── Records supplied
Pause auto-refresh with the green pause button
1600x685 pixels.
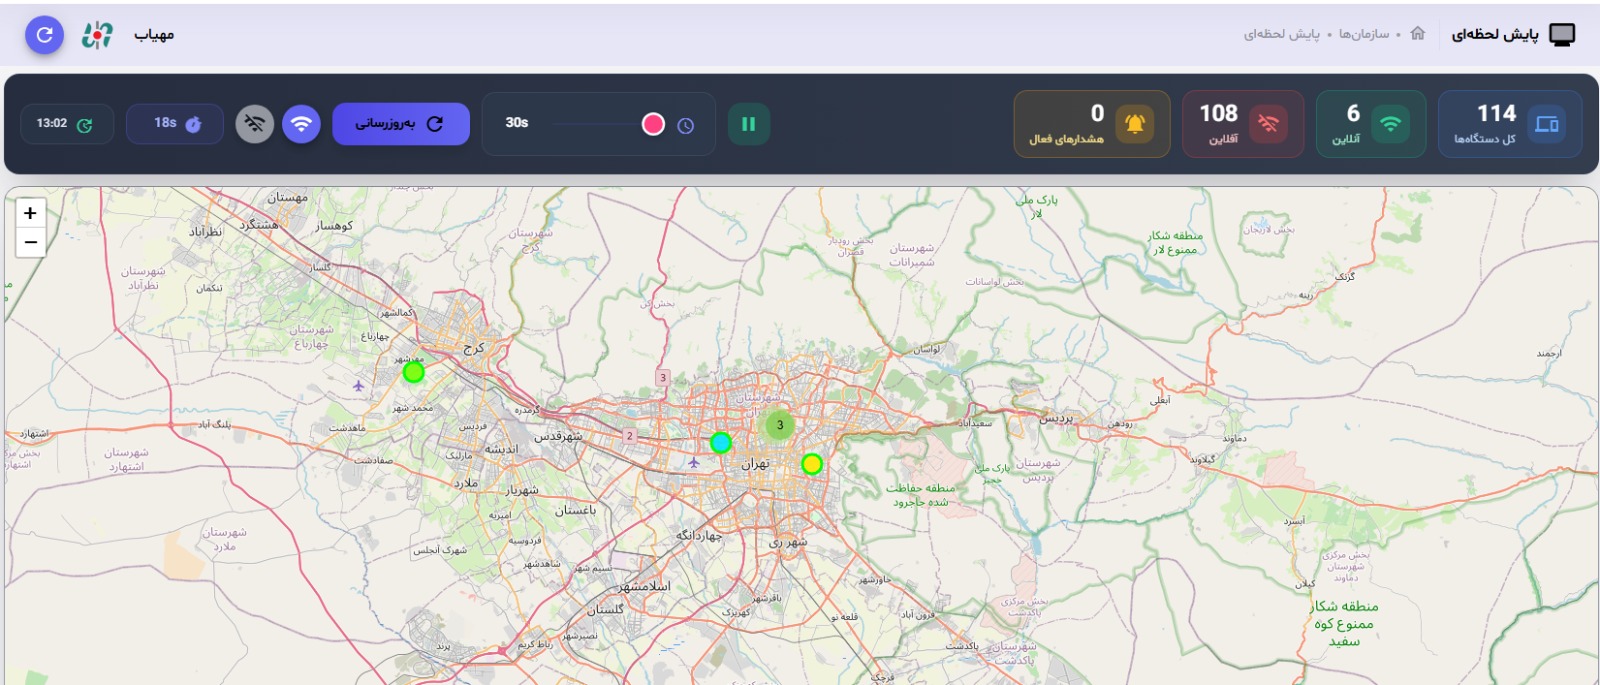pyautogui.click(x=748, y=124)
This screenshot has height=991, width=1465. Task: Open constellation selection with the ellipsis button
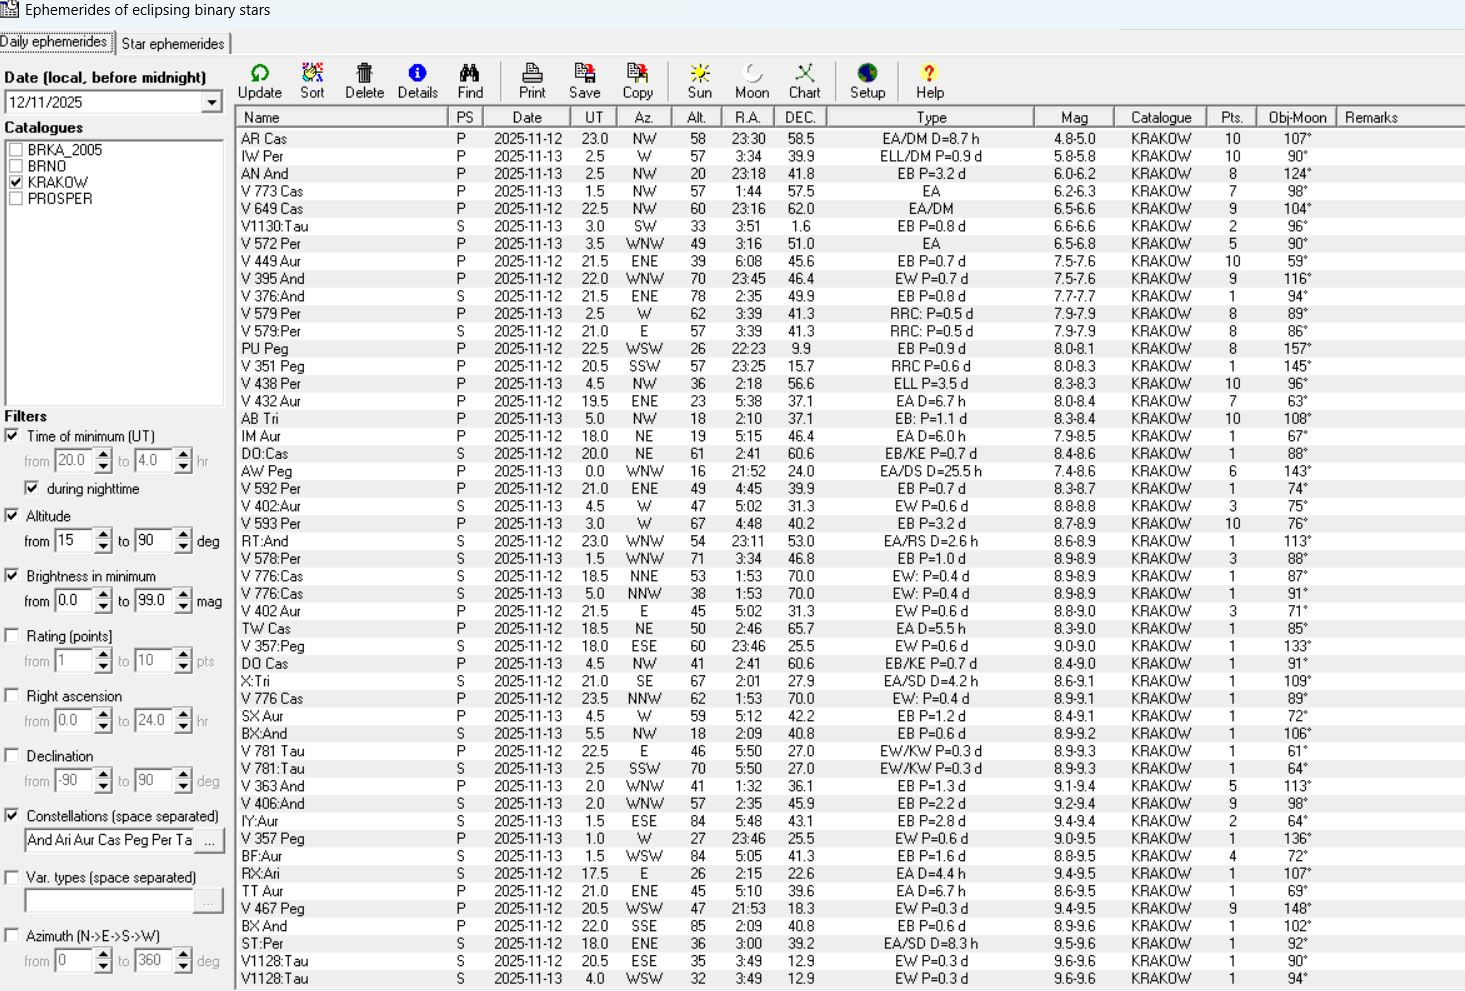click(x=210, y=841)
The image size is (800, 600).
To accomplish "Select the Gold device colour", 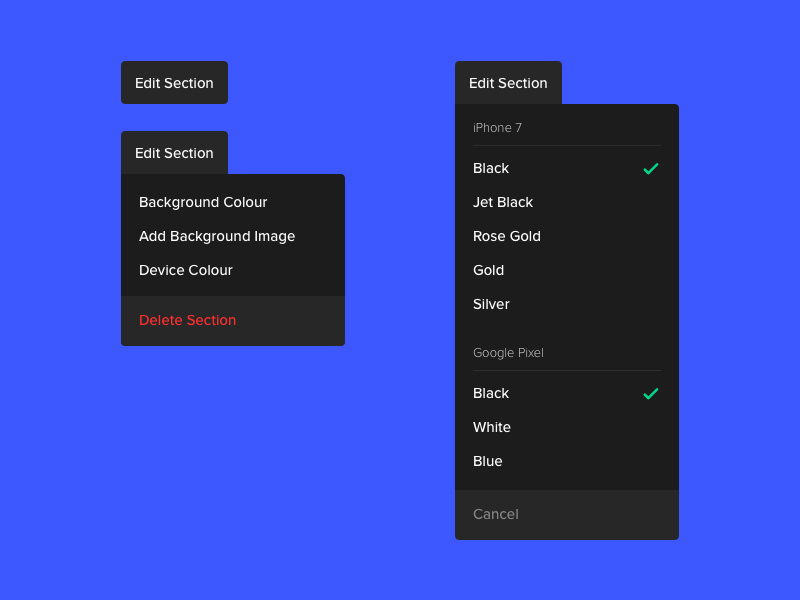I will 489,270.
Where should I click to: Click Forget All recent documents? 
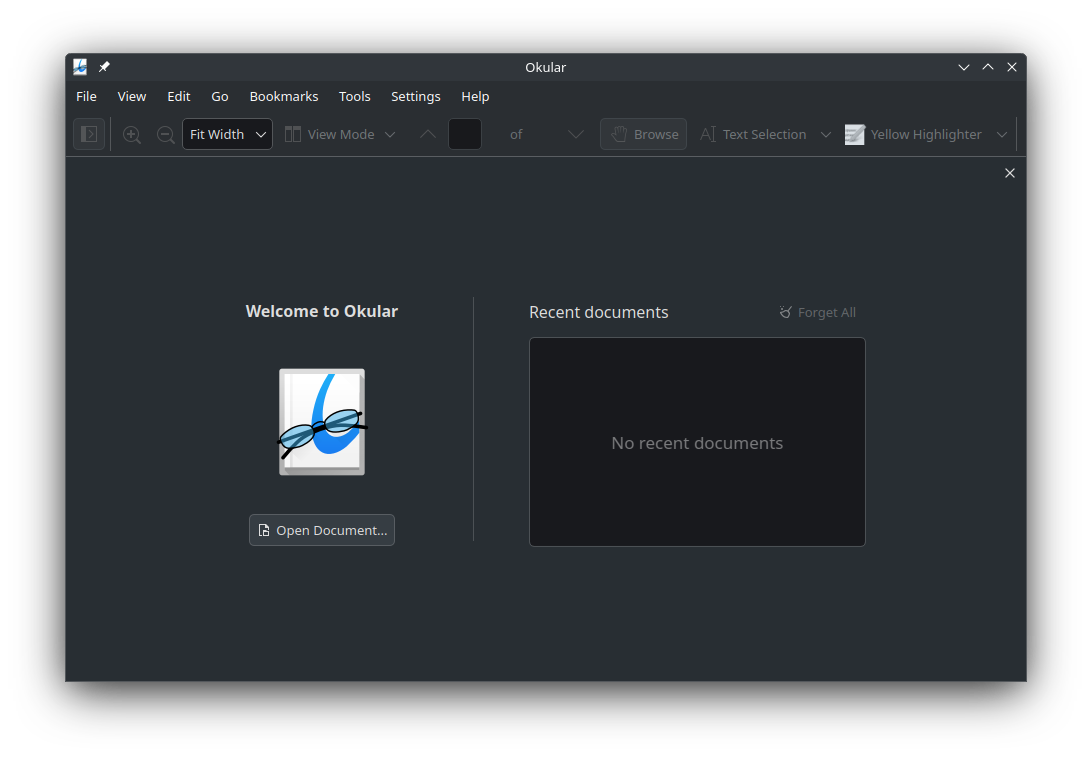(817, 312)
────
- _Exercise_
Write out the line that contains "Where should I" and every line after it to the end of the data, exactly as they stand. Omit the pictures.

- _Your solution_
Where should I click to: Click Forget All recent documents? 
(817, 312)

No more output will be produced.